Почему-то сейчас любопытство соседки не возмущало. Все женщины любопытны. И Агата тоже.
— Не знаю толком. Майя Семеновна за границей жила. Наверное, они решили, что ребенку лучше учиться в России.
— Обычно считают, что учиться лучше за границей, — справедливо заметила Снежана.
— Это же давно было. Тогда наше образование котировалось.
Юлий Семенович зло фыркал, говоря про современное российское образование. Называл его деградирующим и рассказывал Агате, как много студентов приезжало к нам учиться из-за границы в стародавние советские времена.
— Что же все-таки они будут с квартирой делать?.. Не хочется иметь под боком каких-нибудь наркоманов.

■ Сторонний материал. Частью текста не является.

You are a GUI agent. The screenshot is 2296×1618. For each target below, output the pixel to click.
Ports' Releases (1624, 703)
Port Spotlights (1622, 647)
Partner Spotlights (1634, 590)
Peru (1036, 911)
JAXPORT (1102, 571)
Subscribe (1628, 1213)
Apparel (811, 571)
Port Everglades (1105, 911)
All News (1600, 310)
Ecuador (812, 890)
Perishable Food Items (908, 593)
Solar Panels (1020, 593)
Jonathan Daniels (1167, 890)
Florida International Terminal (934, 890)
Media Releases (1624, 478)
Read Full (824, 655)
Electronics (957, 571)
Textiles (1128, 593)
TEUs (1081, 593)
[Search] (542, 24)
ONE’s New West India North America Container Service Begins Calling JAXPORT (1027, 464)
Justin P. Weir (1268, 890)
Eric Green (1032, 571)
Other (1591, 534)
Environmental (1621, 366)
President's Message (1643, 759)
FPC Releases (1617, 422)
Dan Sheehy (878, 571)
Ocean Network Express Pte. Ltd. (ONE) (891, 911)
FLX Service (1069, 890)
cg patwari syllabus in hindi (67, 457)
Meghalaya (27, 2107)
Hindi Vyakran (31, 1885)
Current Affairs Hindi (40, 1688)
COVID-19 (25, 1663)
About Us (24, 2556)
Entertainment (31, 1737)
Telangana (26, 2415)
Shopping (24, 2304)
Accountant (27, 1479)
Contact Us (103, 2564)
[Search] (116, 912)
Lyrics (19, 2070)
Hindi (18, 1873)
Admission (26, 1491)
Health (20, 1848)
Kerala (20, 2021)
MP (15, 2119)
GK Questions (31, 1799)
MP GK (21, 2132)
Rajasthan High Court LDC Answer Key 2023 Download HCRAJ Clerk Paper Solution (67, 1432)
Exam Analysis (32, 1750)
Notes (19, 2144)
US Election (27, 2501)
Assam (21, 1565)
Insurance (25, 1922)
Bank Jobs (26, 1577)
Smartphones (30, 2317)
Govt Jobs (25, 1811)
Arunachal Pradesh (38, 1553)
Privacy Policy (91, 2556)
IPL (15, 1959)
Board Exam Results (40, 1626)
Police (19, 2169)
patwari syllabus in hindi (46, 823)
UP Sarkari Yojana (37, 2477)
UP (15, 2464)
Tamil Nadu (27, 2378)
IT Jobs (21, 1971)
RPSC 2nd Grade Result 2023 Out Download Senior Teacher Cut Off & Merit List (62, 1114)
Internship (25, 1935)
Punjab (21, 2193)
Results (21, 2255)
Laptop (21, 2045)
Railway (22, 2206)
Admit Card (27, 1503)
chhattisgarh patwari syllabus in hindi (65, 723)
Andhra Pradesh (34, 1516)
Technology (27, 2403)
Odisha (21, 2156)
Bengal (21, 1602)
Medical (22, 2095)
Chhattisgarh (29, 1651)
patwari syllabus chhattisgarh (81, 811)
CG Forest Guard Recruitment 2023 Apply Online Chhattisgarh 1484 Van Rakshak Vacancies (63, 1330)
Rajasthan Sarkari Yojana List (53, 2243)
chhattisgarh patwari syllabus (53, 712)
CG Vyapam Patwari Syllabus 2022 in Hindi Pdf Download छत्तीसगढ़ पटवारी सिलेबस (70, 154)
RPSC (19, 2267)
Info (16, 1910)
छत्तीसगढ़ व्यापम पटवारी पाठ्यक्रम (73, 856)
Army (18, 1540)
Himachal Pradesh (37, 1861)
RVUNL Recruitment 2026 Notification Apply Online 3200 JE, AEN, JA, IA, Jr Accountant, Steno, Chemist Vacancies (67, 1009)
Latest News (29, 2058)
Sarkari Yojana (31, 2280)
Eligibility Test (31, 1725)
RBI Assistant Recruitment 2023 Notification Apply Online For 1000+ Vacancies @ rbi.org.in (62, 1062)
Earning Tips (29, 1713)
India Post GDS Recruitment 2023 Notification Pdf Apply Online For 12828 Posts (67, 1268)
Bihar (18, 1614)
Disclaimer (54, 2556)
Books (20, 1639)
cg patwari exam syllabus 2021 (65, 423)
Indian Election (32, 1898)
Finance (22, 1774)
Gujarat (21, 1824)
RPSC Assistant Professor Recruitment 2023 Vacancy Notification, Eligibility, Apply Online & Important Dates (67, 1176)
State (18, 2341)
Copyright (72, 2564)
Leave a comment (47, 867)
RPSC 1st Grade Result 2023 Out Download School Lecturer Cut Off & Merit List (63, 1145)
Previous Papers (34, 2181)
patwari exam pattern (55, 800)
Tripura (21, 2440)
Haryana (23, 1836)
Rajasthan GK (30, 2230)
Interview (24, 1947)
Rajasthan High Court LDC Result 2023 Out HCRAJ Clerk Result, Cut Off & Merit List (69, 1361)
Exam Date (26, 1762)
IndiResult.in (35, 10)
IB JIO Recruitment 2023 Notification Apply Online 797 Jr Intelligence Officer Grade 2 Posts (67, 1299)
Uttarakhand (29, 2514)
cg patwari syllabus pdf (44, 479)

— Не знаю. Павел предлагал мне здесь жить, но я не хочу.
— Почему?
— Не хочу. Денег он с меня не возьмет, а без оплаты… Это словно милостыню брать. Не хочу.
— Ну и правильно, — кивнула Снежана. — Если есть возможность, не надо ни от кого зависеть. Точно не хочешь, чтобы я тебя отвезла? Мне все равно делать нечего. Бросила работать и скучаю целыми днями.
— Спасибо. Прогуляюсь немного.
Снежана села в машину, Агата пошла к метро.
Когда подходила к станции, наплыла одинокая тучка, принялась сыпать редкими каплями. До входа Агата добежала и почти не промокла.
3 июня, пятница
Агата на похороны пришла, и Павла это порадовало. Наверное, стареет, если начал ценить родственные связи.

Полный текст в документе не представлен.